Some people struggle with the divinity of Christ because of how, while here in the flesh, Jesus had subordinated Himself to the will of the Father. Many see this as "proof" that He was somehow less than the Father; In other words, less or not divine.  This reality, however, is not evidence that Christ is less than the Father.  It just shows how the oneness of the Godhead.  They are equally submitted to one another.  And, this mutual submission is reflected, in how the plan of salvation was to operate. Jesus was to come into humanity, becoming "obedient to the point of death, even death on a cross" (Phil. 2:8, ESV). Also, "though He were a Son, yet learned he obedience by the things which he suffered; and being made perfect, he became the author of eternal salva­tion unto all them that obey him" (Heb. 5:8, 9). These statements reveal that the subordinate role Jesus played while incarnated, was also necessary, in fact, crucial to the plan of salvation. It does not prove that He is anything other than fully divine and eternal, while fully man.
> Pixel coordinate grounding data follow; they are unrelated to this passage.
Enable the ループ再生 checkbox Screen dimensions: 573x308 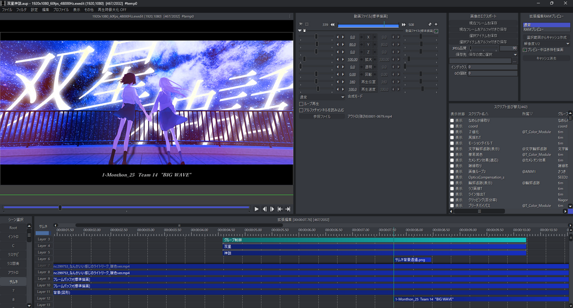tap(301, 104)
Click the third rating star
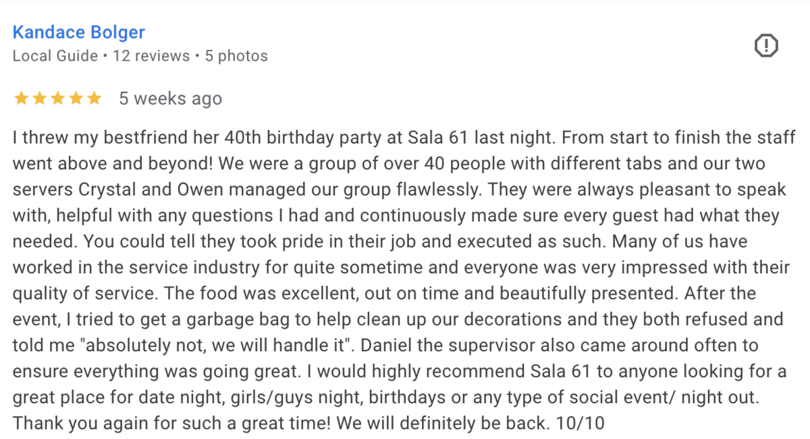Screen dimensions: 810x439 [57, 98]
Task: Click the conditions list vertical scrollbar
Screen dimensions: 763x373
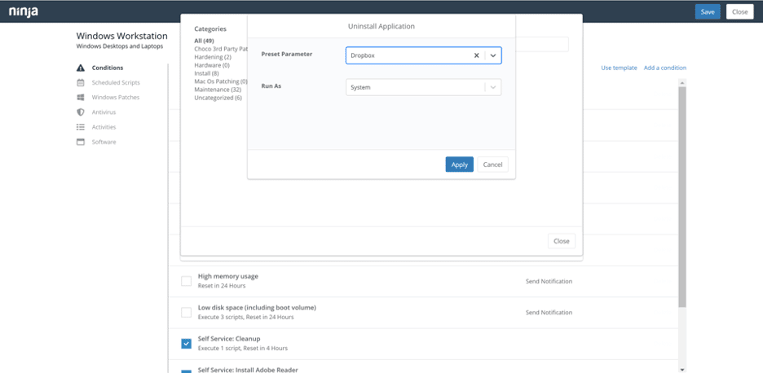Action: 682,195
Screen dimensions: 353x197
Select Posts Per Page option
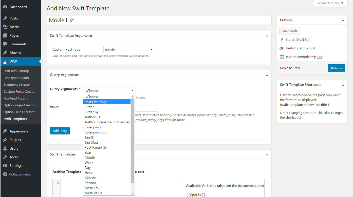coord(107,102)
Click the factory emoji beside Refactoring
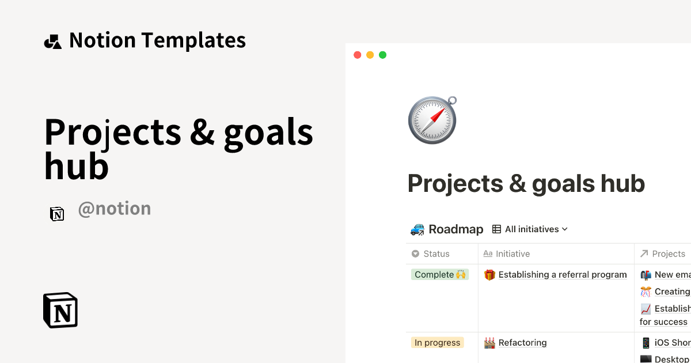Image resolution: width=691 pixels, height=363 pixels. pos(489,342)
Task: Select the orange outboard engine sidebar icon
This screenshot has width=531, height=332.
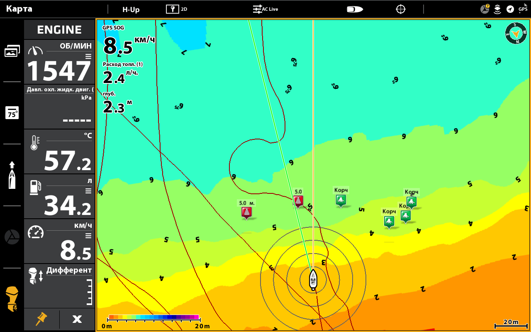Action: 12,299
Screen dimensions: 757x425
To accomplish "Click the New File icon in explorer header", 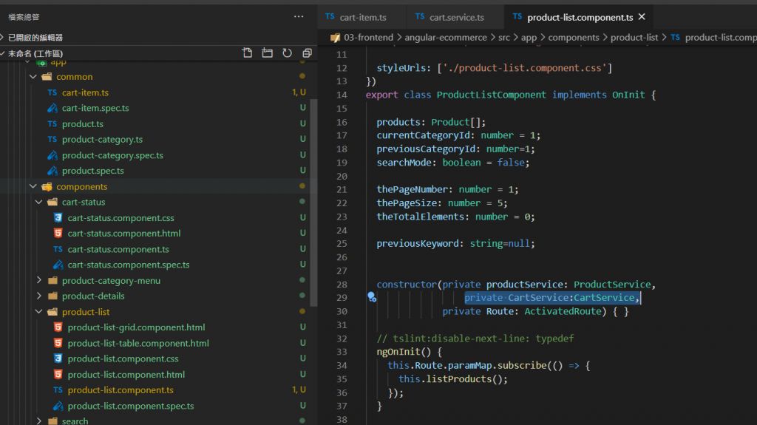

Ellen white says that " 'His name shall be called Immanuel, . . . God with us.' 'The light of the knowledge of the glory of God' is seen 'in the face of Jesus Christ.' From the days of eternity the Lord Jesus Christ was one with the Father; He was 'the image of God,' the image of His greatness and majesty, 'the outshining of His glory.' It was to manifest this glory that He came to our world."—Ellen G. White, The Desire of Ages, p. 19.


Here is another quote from Ellen White supporting the triune God: "The Father is all the fullness of the Godhead bodily, ... invisible to mortal sight. The Son is all the fullness of the Godhead manifested. ... 'the express image of His person.' ... The Comforter ... is the Spirit in all the fullness of the Godhead, making manifest the power of divine grace to all who receive and believe in Christ as a personal Saviour. There are three living persons of the heavenly trio; in the name of these three great powers--the Father, the Son, and the Holy Spirit--those who receive Christ by living faith are baptized, and these powers will co-operate with the obedient subjects of heaven in their efforts to live the new life in Christ" (Special Testimonies, Series B, No. 7, pp. 62, 63 (1905); Evangelism, pp. 614, 615).  


Just as all parts of the tree are equally involved in the affairs of the tree all three persons of the Godhead are equally involved in the redemption of mankind.